As in most things in crypto, the bad feelings here are most likely driven by a suspicion that people have missed out on potential gains. Have they, though?
Is it really fair to say that the rise of the Apes can be ascribed to this one legal property? After all, raw IP isn’t worth much to someone who doesn’t have talent, clout or preferably both.
Spottie Wifi, holder of Punk #5528, tweeted, “LARVA LABS COULD PUBLISH A CRYPTOPUNK COPYRIGHT LICENSE ON THEIR SITE TOMORROW AND THE SAD REALITY IS ALMOST NONE OF THE PUNKS WOULD KNOW WHAT TO DO WITH IT.”
The Bored Apes and the Punks are both mostly just images. To win mindshare and therefore value, a person needs to leverage something more. “I think one of the problems with CC0 is that they often don’t have a strong enough voice / brand / creative vision behind them to create breakout characters,” Dotta noted. It would take an exceptionally talented person to fill that gap in for just one character and grab the public’s attention.
Theoretical and Abstract
Meanwhile, the Loot community is galvanized around driving value to the corpus of items, but most of this IP conversation seems to stem from holders hoping that the Cartoon Network will show up at their door with a licensing deal.
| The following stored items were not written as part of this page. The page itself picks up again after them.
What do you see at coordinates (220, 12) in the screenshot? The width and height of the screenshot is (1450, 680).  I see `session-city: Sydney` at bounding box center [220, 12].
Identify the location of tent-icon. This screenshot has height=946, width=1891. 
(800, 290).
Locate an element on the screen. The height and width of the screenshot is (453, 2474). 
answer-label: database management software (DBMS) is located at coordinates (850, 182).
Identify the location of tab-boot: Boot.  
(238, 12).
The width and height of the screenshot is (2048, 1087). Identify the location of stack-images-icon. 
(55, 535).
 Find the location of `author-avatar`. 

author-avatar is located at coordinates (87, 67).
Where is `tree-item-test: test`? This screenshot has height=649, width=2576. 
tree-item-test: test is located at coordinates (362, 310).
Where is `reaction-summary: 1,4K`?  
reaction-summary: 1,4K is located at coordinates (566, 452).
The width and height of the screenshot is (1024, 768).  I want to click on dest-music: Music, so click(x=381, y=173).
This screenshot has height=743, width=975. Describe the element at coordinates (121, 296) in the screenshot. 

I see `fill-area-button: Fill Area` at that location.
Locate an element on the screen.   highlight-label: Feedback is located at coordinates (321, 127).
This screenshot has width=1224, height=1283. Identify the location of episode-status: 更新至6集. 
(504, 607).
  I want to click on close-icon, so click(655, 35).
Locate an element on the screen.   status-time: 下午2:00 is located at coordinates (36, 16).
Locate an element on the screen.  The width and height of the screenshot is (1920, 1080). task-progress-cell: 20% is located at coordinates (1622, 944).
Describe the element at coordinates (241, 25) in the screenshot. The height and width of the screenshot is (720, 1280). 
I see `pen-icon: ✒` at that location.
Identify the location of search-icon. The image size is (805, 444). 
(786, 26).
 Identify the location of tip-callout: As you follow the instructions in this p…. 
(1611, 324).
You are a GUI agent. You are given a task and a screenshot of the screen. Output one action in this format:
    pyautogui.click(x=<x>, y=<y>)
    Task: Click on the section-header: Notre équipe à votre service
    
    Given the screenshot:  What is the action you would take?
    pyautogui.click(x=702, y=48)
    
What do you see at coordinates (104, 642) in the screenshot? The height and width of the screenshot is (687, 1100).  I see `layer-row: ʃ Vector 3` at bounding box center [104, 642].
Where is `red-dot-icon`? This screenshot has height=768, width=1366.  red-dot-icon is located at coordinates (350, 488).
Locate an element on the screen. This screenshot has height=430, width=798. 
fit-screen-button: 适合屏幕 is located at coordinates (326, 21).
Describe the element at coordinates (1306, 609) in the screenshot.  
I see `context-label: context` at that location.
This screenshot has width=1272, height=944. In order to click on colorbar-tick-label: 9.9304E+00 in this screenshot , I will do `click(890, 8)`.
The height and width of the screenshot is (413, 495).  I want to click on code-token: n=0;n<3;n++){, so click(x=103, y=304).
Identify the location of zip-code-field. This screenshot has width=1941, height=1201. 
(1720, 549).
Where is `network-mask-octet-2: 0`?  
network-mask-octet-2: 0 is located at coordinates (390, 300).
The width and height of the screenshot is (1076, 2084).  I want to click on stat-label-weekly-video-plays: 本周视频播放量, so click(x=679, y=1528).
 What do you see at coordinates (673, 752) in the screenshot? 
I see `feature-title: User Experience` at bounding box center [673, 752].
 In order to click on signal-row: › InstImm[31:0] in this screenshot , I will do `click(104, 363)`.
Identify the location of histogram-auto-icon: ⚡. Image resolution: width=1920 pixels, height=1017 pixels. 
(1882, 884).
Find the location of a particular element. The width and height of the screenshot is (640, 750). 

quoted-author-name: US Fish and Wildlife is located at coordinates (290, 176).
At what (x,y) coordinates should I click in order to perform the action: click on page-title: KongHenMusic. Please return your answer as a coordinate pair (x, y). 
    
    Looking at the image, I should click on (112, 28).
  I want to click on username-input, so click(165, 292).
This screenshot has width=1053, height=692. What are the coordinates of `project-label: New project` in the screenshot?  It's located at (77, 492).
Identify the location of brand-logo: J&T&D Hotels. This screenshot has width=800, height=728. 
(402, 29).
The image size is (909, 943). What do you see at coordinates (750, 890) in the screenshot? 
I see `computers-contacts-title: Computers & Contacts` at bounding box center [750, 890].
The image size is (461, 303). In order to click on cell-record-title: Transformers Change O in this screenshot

This is unlikely. Commenting in a Medium post by crypto researcher, Economist, Vivek Ravishanker, a crypto investor, said: “The value is almost entirely theoretical and abstract, but people talk about it constantly.” Is this difference in rights really so salient that it explains increasing demand for Bored Apes and the softening of the CryptoPunks market?
It would be strange if it were, because so far the big news in IP use of Bored Apes has all been around people that already have big platforms making use of their Ape in a creative way, not average owners without followings making something amazing from their NFTs that everyone wants to see.
When, for example, legendary producer Timbaland turns some of his NFTs into a musical act, are the Apes providing him value or is it the other way around?